The affected person then usually develops significant social disorders with a massive propensity to violence against self and others. They can become delinquent, addiction prone, suicidal, and through the loss of employment and their circle of friends, they can slide ever deeper into greater social isolation. The biography threatens to break apart. The victim then often becomes themselves the perpetrator.
The development of trauma-related disorders mustn’t follow in the above presented temporal course scheme. Symptoms of stress reaction can after a time also go away and this then seems to indicate that the traumatic experience was overcome. After weeks, months, years, or even decades, the symptoms can come back again. In the international diagnostic manual (ICD-10), which many doctors and therapists use to make their diagnoses, one assumes, “that the disorder seldom occurs later than after a latency period of a maximum of six months. This doesn’t represent the clinical reality. There one can experience year- and decade-long time periods in which everything appears to be in order. But then some people develop PTSD after decades” (Reddemann& Dehner-Rau, 20083, 51).

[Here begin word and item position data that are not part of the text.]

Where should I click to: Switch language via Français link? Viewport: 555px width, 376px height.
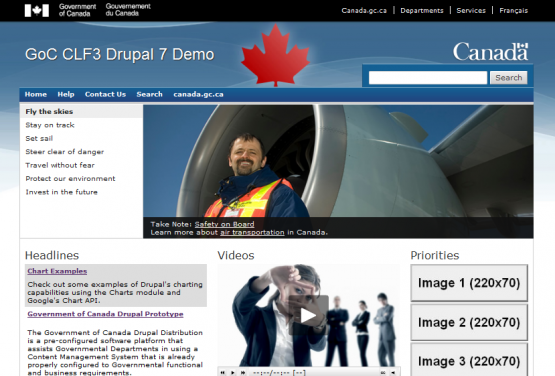pyautogui.click(x=513, y=11)
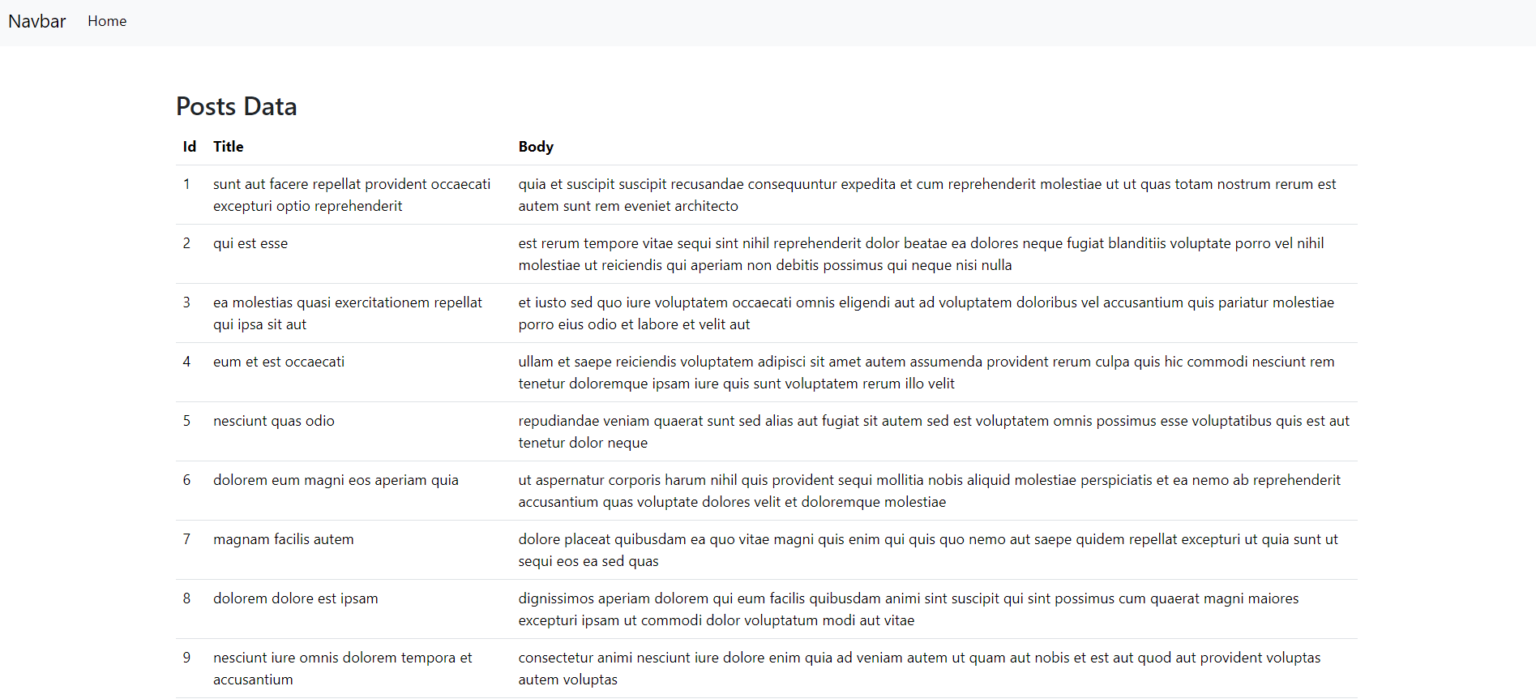Click title 'ea molestias quasi exercitationem repellat'
Image resolution: width=1536 pixels, height=699 pixels.
point(347,302)
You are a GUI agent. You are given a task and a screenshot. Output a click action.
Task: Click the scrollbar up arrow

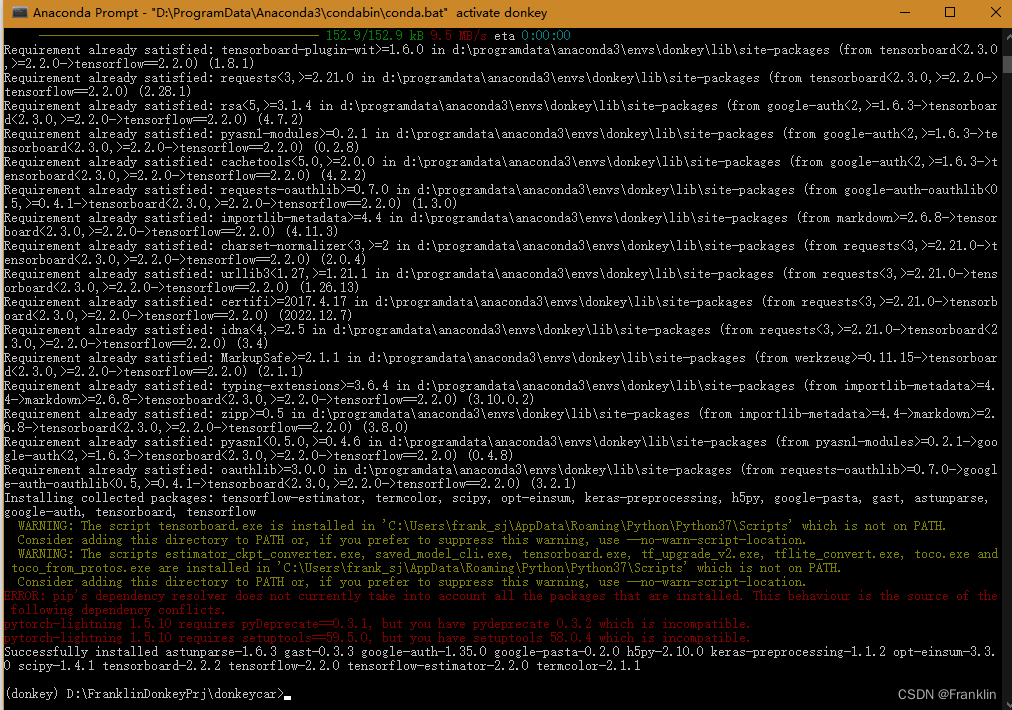click(x=1004, y=35)
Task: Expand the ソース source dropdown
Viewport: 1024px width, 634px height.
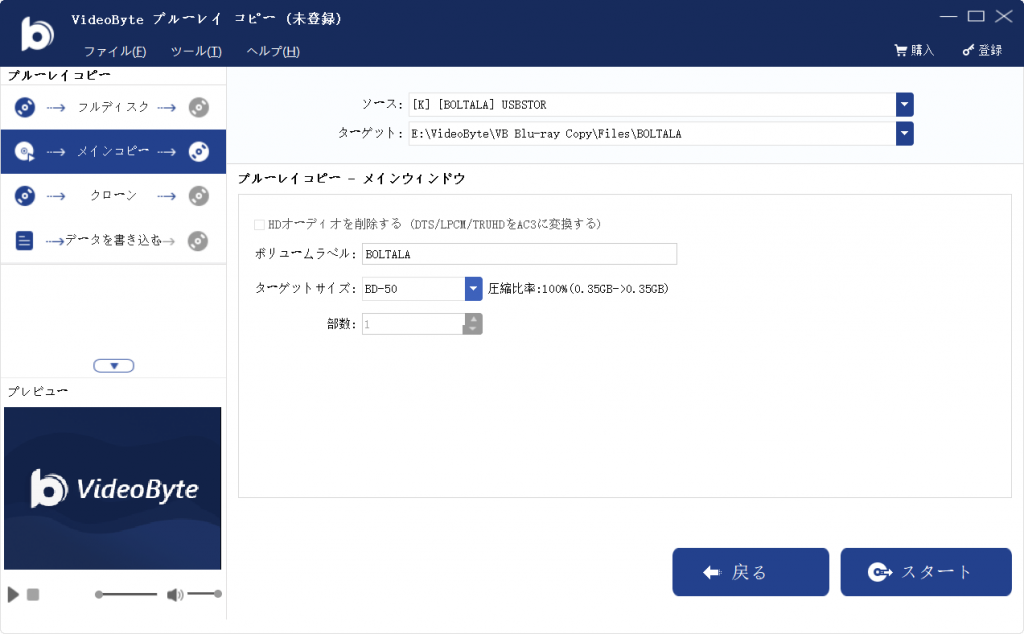Action: (904, 105)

Emergency pedagogy interventions are applied during the phase of the ‘posttraumatic stress reaction’; it is during this phase that affected persons are either able to process the events by their own efforts, or begin to show signs that they need support to do so. Emergency pedagogic crisis interventions help activate the self-healing processes in humans. This stabilizing phase has to precede any therapeutic treatment. The actual therapeutic trauma-management starts in the phase of the posttraumatic stress reaction.
Emergency pedagogy is not therapy, but rather pedagogical first aid for the soul.
Waldorf education believes that human development is governed by certain fundamental principles. Thus, in the context of emergency pedagogic crisis intervention, the guiding assumption is that the damaging consequences of psychologically traumatizing events vary from each child developmental stage to the next. This means that, different methods should be used depending on the developmental stage of the traumatised child.